As to burden of proof, in civil cases, he who asserts the affirmative of an issue has the burden of proof; in criminal
cases, the burden of proof lies with the prosecution.

AS to the applicability of circumstantial evidence, the same does not apply in civil cases while it applies in criminal
cases for conviction of the accused.

c. Yes.

The witness cannot invoke the right against self-incrimination as it only applies when there is a possibility of
criminal prosecution. Here, the witness does not run the risk of being prosecuted for any crime whether or not he
paid the loan being asked.

a. No.

The court acted correctly in declaring Mr. Defendant in default for not filing the responsive pleading.i,e. the answer,
within the period required by the rules. The motion to dismiss is not the responsive pleading contemplated by the
rules. Moreover, the pendency of the petition for certiorari does not stay the period within which to file an answer.

b. Yes.

The case may be dismissed on the ground of wrong remedy. Under the Rules of Court, petitions for Certiorari is
availed of to question judicial, quasi-judicial and mandatory acts. Since the issuance of an executive order (EO) is
not judicial, quasi-judicial or a mandatory act, a petition for certiorari is an incorrect remedy; instead a petition for
declaratory relief under Rule 63 of the Rules of Court, filed with the Regional Trial Court (RTC), is the proper
recourse to assail the validity of the subject EO.

XII

a. Yes, the application for the writ of preliminary attachment must be denied.

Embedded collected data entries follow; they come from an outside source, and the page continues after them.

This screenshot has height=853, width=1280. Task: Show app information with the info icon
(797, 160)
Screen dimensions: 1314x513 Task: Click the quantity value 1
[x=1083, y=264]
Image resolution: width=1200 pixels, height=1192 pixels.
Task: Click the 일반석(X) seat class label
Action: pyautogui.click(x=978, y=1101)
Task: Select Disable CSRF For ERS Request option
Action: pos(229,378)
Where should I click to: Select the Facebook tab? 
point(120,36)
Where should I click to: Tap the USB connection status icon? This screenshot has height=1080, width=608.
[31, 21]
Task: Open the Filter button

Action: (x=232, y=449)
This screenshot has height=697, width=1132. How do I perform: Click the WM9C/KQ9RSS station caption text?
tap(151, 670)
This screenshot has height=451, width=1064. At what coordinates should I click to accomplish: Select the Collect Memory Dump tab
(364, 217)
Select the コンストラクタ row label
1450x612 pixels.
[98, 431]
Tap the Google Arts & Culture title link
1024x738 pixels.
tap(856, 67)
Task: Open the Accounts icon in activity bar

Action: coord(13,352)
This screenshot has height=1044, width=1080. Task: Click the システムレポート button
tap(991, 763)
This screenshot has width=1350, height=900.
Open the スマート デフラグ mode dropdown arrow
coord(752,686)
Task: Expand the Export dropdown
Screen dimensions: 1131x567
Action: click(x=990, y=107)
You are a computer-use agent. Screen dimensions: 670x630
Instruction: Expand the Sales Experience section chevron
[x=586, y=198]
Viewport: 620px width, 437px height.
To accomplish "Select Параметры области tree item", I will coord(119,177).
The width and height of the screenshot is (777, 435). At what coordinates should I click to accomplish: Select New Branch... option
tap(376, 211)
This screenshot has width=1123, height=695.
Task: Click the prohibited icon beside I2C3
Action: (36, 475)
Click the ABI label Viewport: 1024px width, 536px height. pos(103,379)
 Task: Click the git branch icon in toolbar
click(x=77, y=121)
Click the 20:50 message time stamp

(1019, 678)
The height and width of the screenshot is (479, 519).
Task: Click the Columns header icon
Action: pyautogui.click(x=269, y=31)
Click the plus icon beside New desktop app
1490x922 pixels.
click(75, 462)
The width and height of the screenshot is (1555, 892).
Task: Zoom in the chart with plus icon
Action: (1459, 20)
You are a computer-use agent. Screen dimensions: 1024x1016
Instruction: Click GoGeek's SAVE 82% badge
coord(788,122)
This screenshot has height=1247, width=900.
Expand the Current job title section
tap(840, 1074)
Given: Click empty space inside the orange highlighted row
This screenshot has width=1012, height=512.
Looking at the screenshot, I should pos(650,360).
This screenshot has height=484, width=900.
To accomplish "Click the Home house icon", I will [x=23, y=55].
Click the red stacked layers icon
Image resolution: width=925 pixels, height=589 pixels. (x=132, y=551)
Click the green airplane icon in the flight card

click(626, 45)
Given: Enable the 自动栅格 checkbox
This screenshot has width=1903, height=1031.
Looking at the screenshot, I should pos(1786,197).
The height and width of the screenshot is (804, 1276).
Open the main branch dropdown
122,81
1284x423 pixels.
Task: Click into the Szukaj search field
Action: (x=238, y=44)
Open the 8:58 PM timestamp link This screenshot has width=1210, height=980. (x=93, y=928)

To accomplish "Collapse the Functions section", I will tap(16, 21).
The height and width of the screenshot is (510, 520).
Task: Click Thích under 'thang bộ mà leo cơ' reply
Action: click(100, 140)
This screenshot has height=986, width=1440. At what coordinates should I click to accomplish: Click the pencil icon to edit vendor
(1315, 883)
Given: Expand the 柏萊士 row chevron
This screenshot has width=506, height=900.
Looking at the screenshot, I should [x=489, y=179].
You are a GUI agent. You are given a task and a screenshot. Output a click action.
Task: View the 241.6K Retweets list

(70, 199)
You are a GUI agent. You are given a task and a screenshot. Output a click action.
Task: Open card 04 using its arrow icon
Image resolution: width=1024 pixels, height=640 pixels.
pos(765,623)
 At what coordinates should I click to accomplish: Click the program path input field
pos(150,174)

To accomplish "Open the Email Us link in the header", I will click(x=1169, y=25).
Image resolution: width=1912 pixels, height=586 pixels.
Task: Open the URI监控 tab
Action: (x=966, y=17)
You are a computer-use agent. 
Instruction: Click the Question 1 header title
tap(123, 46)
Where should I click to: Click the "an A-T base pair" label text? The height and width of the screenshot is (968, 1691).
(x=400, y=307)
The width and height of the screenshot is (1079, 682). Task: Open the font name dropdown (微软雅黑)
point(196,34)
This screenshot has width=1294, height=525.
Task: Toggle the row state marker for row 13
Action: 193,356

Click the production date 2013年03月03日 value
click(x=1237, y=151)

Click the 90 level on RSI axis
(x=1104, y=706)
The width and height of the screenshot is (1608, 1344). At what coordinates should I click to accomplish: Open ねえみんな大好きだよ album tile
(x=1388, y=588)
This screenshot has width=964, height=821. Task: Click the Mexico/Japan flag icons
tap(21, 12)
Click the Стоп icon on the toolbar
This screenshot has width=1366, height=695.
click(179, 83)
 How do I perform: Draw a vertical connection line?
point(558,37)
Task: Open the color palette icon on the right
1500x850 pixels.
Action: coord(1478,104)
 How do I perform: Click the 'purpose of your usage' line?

The grounds for the issuance of writ of preliminary attachment under Sec. 1, Rule 57 of the Rules of Court are
exclusive. The fear that the debtor might abscond is not one of the grounds. Only if the debtor is about to depart
from the Philippines with intent to defraud the creditor can the writ be issued.

b. (i)The attachment can be issued ex parte without even acquiring jurisdiction. The order of the writ of attachment
can be issued even before the court has acquired jurisdiction, but (ii)to enforce the writ, summons must be served
ahead or simultaneously. Otherwise, the writ of attachment will not be valid. (Sec. 5, Rule 57, ROC)

c. Yes, the court acted committed grave abuse of discretion and acted in excess of jurisdiction.

The reason is that the private interests of business owners are not sufficient basis to enjoin governmental functions.
Preliminary Injunction requires that the plaintiff must clearly show the existence of a right sought to be protected
and the injunction is directed against the violation of the said right. If there is no right which ought to be protected,
there could be no injunction.

XIII.

a. None.
Sec. 1, Rule 63 of the Rules of Court gives the exclusive list of proper subject matter for Declaratory Relief.

(1) In case of ambiguity of the decision, a party may file a motion for a clarificatory judgment; (2) declaratory relief
is not available for the purpose of obtaining a judicial declaration of citizenship (3) quo warranto thru
COMELEC?

b. I will convert the action for damages which is an action in personam to an action quasi in rem by looking for any
property of the defendant Ronaldo and have it attached under Rule 57 [i], the last ground for attachment. Now, my
action is converted to quasi in rem. I can now file a motion for service of summons by publication.

c. No, the venue is not proper. The action for damages which is personal action must be filed by Juan in Quezon
City, the place of his residence or Manila, the place of defendant Pedro’ residence.

The Rules provide that personal actions may be commenced and tried where the plaintiff or any of the principal
plaintiffs resides, or where the defendant or any of the principal defendants resides, or in the case of a non-resident
defendant where he may be found, at the election of the plaintiff.

Here, San Fernando is neither of the plaintiff nor defendant’s residence. Hence, the venue is improperly laid.